◆ About this task
Render every entry exactly as it appears.

Dataset entries

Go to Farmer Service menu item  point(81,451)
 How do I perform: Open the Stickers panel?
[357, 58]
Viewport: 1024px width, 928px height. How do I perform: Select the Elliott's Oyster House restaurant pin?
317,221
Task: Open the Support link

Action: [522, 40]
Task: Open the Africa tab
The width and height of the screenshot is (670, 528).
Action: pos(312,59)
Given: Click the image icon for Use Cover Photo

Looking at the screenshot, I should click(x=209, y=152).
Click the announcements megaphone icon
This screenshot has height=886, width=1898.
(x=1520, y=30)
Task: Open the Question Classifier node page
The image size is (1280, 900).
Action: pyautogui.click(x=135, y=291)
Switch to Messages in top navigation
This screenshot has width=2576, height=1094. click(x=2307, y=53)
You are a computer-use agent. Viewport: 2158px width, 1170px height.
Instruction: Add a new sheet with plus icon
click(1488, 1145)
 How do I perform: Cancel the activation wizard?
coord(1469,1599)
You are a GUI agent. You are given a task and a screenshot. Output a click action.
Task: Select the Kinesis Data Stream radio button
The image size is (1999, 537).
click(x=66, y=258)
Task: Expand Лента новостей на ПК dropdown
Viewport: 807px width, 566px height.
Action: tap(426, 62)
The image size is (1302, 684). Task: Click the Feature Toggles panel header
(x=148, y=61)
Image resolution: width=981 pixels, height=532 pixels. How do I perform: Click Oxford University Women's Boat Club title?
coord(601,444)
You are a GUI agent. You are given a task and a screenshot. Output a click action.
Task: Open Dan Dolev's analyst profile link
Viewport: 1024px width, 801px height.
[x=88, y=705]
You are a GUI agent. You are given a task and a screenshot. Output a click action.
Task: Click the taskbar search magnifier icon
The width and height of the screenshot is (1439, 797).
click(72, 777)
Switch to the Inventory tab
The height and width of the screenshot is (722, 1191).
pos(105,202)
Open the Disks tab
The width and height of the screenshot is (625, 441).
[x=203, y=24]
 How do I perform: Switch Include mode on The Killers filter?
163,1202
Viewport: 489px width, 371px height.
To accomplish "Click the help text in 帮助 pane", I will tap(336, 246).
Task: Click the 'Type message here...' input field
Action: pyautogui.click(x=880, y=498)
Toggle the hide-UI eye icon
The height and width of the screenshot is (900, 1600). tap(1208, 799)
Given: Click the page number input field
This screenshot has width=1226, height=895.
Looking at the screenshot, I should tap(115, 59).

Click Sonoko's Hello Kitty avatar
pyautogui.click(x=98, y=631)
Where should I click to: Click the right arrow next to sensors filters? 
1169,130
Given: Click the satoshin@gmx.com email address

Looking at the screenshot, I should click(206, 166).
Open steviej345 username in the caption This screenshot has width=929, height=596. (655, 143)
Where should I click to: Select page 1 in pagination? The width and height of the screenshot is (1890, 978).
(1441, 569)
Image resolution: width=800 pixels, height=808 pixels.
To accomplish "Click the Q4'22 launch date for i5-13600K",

◆ Answer for this exercise
Go to Farmer Service menu item  point(81,451)
 How do I perform: Open the Stickers panel?
[357, 58]
Viewport: 1024px width, 928px height. How do I perform: Select the Elliott's Oyster House restaurant pin?
317,221
Task: Open the Support link

Action: [522, 40]
Task: Open the Africa tab
The width and height of the screenshot is (670, 528).
Action: pos(312,59)
Given: Click the image icon for Use Cover Photo

Looking at the screenshot, I should click(x=209, y=152).
Click the announcements megaphone icon
This screenshot has height=886, width=1898.
(x=1520, y=30)
Task: Open the Question Classifier node page
The image size is (1280, 900).
Action: pyautogui.click(x=135, y=291)
Switch to Messages in top navigation
This screenshot has width=2576, height=1094. click(x=2307, y=53)
You are a computer-use agent. Viewport: 2158px width, 1170px height.
Instruction: Add a new sheet with plus icon
click(1488, 1145)
 How do I perform: Cancel the activation wizard?
coord(1469,1599)
You are a GUI agent. You are given a task and a screenshot. Output a click action.
Task: Select the Kinesis Data Stream radio button
The image size is (1999, 537).
click(x=66, y=258)
Task: Expand Лента новостей на ПК dropdown
Viewport: 807px width, 566px height.
Action: tap(426, 62)
The image size is (1302, 684). Task: Click the Feature Toggles panel header
(x=148, y=61)
Image resolution: width=981 pixels, height=532 pixels. How do I perform: Click Oxford University Women's Boat Club title?
coord(601,444)
You are a GUI agent. You are given a task and a screenshot. Output a click action.
Task: Open Dan Dolev's analyst profile link
Viewport: 1024px width, 801px height.
[x=88, y=705]
You are a GUI agent. You are given a task and a screenshot. Output a click action.
Task: Click the taskbar search magnifier icon
The width and height of the screenshot is (1439, 797).
click(72, 777)
Switch to the Inventory tab
The height and width of the screenshot is (722, 1191).
pos(105,202)
Open the Disks tab
The width and height of the screenshot is (625, 441).
[x=203, y=24]
 How do I perform: Switch Include mode on The Killers filter?
163,1202
Viewport: 489px width, 371px height.
To accomplish "Click the help text in 帮助 pane", I will tap(336, 246).
Task: Click the 'Type message here...' input field
Action: pyautogui.click(x=880, y=498)
Toggle the hide-UI eye icon
The height and width of the screenshot is (900, 1600). tap(1208, 799)
Given: Click the page number input field
This screenshot has width=1226, height=895.
Looking at the screenshot, I should tap(115, 59).

Click Sonoko's Hello Kitty avatar
pyautogui.click(x=98, y=631)
Where should I click to: Click the right arrow next to sensors filters? 
1169,130
Given: Click the satoshin@gmx.com email address

Looking at the screenshot, I should click(206, 166).
Open steviej345 username in the caption This screenshot has width=929, height=596. (655, 143)
Where should I click to: Select page 1 in pagination? The width and height of the screenshot is (1890, 978).
(1441, 569)
Image resolution: width=800 pixels, height=808 pixels.
To accomplish "Click the Q4'22 launch date for i5-13600K",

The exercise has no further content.